Occupational Research

CareerFitter's assessment development has always included occupational research. The goal is to connect a person's work personality with careers that match their natural strengths, preferences, and likely work environment needs.

CareerFitter evaluates career fit by considering how a person's traits compare with job characteristics such as common responsibilities, work environment, communication demands, leadership expectations, task preferences, motivation patterns, and potential sources of satisfaction or friction.

This occupational research helps CareerFitter move beyond personality description and toward practical career guidance, giving users a data-informed view of more than 1,000 modern careers.

 

Continued Development

CareerFitter has continued to refine its assessment experience, reporting system, career matching logic, and career guidance tools over time. Key milestones in this ongoing development include:

1998
Research begins with Steven Hecht; disparate impact study conducted following APA and SIOP standards.
1999
CareerFitter.com launches as one of the first online work personality career assessments.
1998–2010
Steven Hecht contributes to assessment research and development, including early work personality logic and validation studies.
Through 2023
A doctoral-level psychologist — graduate of the California School of Psychology with 20+ years of clinical experience — provides contracted consultation, strengthening psychological framing, clinical language accuracy, and content standards.
2022
Aptitude Aversion Assessment (A3) introduced, adding aptitude and aversion screening to career matching.
Ongoing
Dr. Will Cunningham contributes to ongoing research adaptation and development, focusing on practical career insight, personal strengths, and meaningful work alignment.
2025
AI-powered career tools launched built directly on each user's assessment results, including personality comparison analysis, AI resume generation, and advanced career matching.
 

Aptitude Aversion Assessment (A3)

In 2022, CareerFitter introduced its proprietary Aptitude Aversion Assessment. This assessment adds another layer of insight by helping users identify the types of tasks, work patterns, or responsibilities they may naturally resist.

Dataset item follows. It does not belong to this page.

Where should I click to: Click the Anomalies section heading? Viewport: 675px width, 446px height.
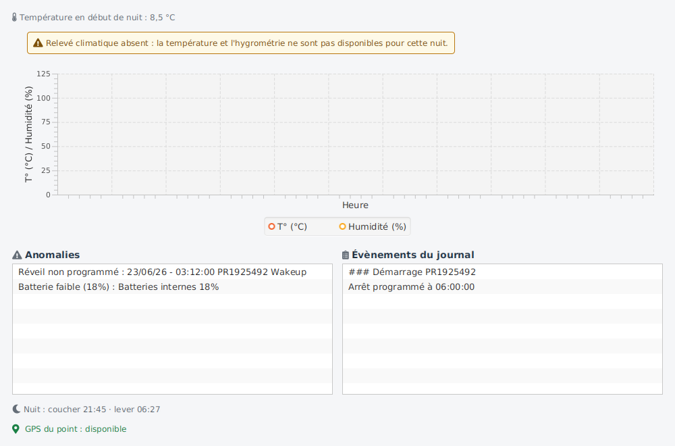click(x=52, y=255)
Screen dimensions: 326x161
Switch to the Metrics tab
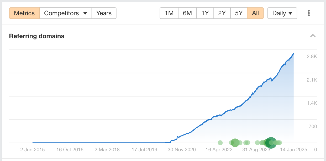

This is important because career fit is not only about what someone is good at or interested in. It also depends on which work demands may drain energy, create frustration, or reduce long-term satisfaction.

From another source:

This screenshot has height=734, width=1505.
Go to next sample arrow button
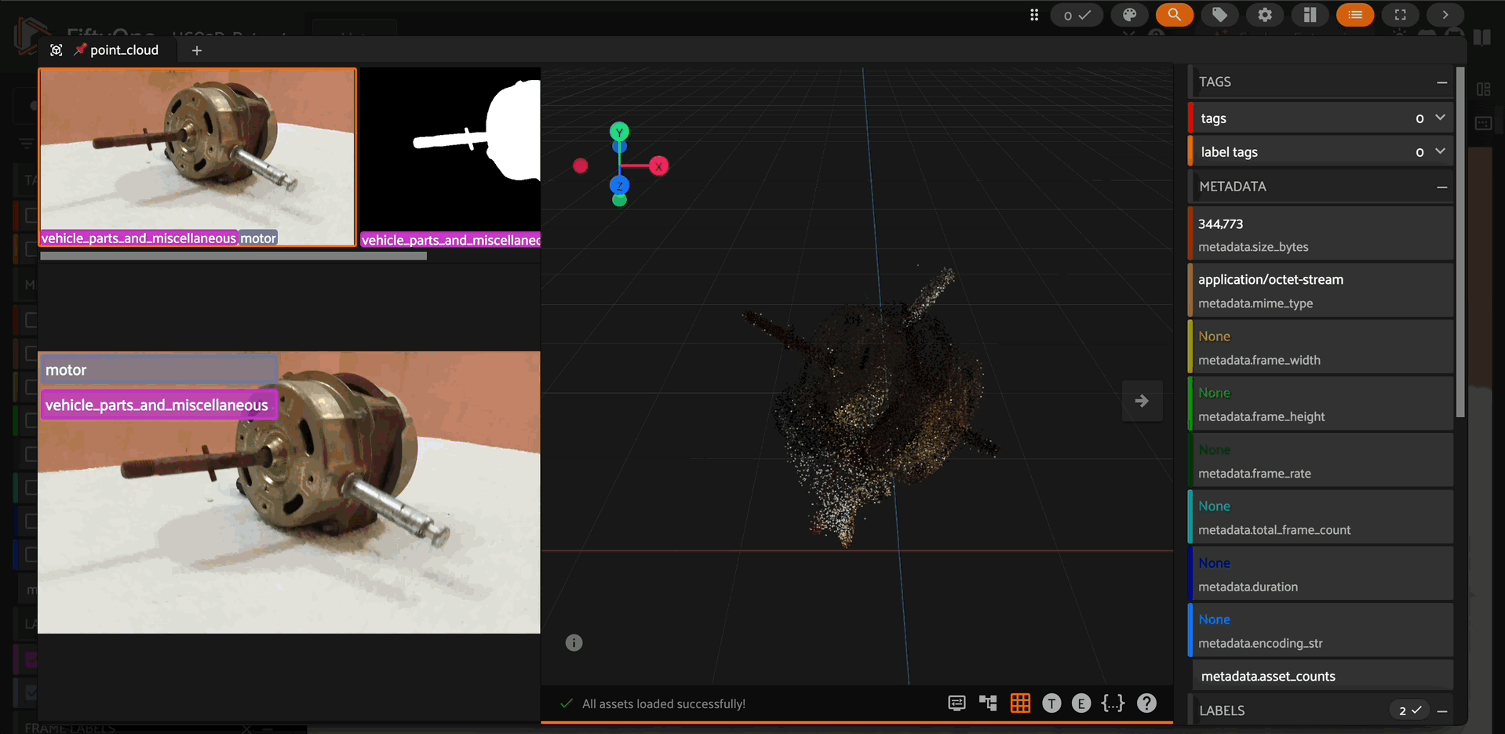pyautogui.click(x=1142, y=402)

By combining work personality insights with aptitude aversion data, CareerFitter gives users a broader and more accurate view of career matching, screening out roles that conflict with their preferences and highlighting roles where both strengths and work environment align.

 

AI-Powered Career Tools

Since 2025, CareerFitter has expanded its ecosystem with AI-powered career tools built directly on each user's assessment results, bringing a new layer of personalized intelligence to the career guidance experience.

Personality Comparison AI
Synthesizes two personality profiles to reveal how they are likely to interact, communicate, and collaborate.
AI Resume Generator
Retargets a user's existing resume to better reflect the strengths and language of a specific career.
Advanced Career Matching
Cross-references assessment results against 1,000+ career profiles using FIT Score calculations.

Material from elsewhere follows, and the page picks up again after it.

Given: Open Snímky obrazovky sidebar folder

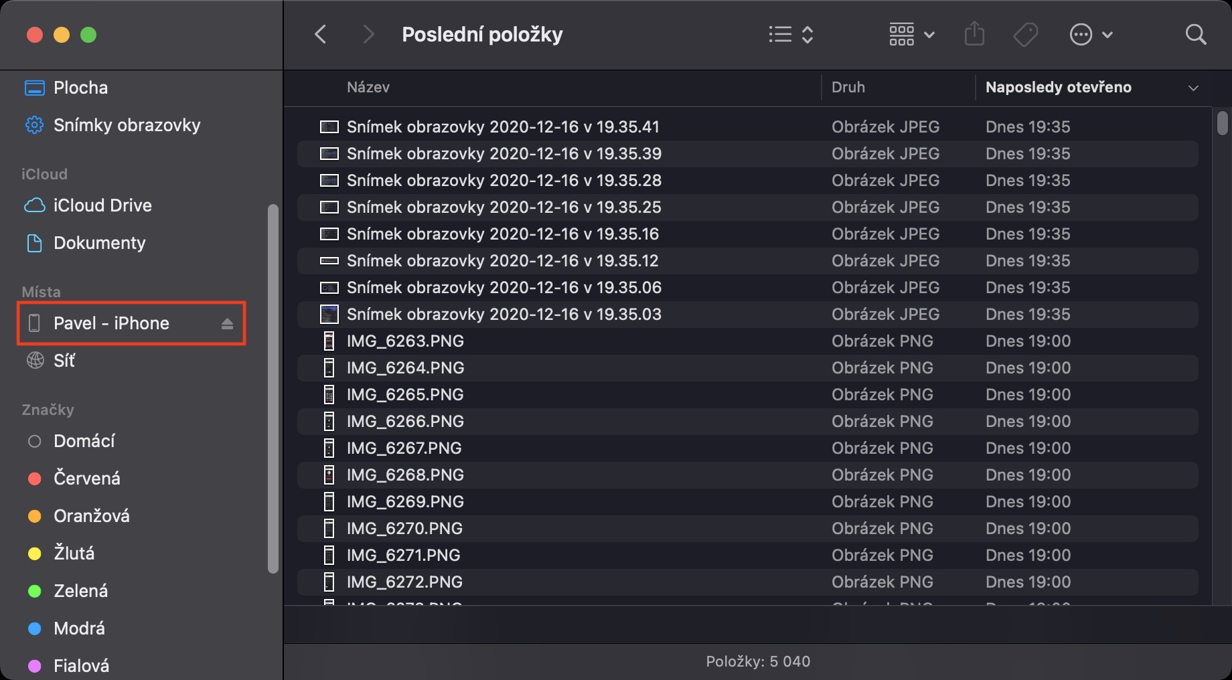Looking at the screenshot, I should tap(126, 125).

These tools extend CareerFitter's assessment foundation into applied career action, helping users not just understand their personality, but actively use it in job searching, resume writing, and professional relationship management.

 

Research-Based Career Matching

CareerFitter uses assessment results, occupational research, career data, and matching logic to help users identify careers that may better align with their strengths and preferences.

The goal is not to tell users there is only one right career. The goal is to give users clearer information about careers that may fit their personality, work environments where they may thrive, strengths they can use professionally, work patterns they may want to avoid, and career paths worth researching further.

CareerFitter's career matching approach is designed to support informed decision-making, not replace personal judgment, education, coaching, or professional career counseling.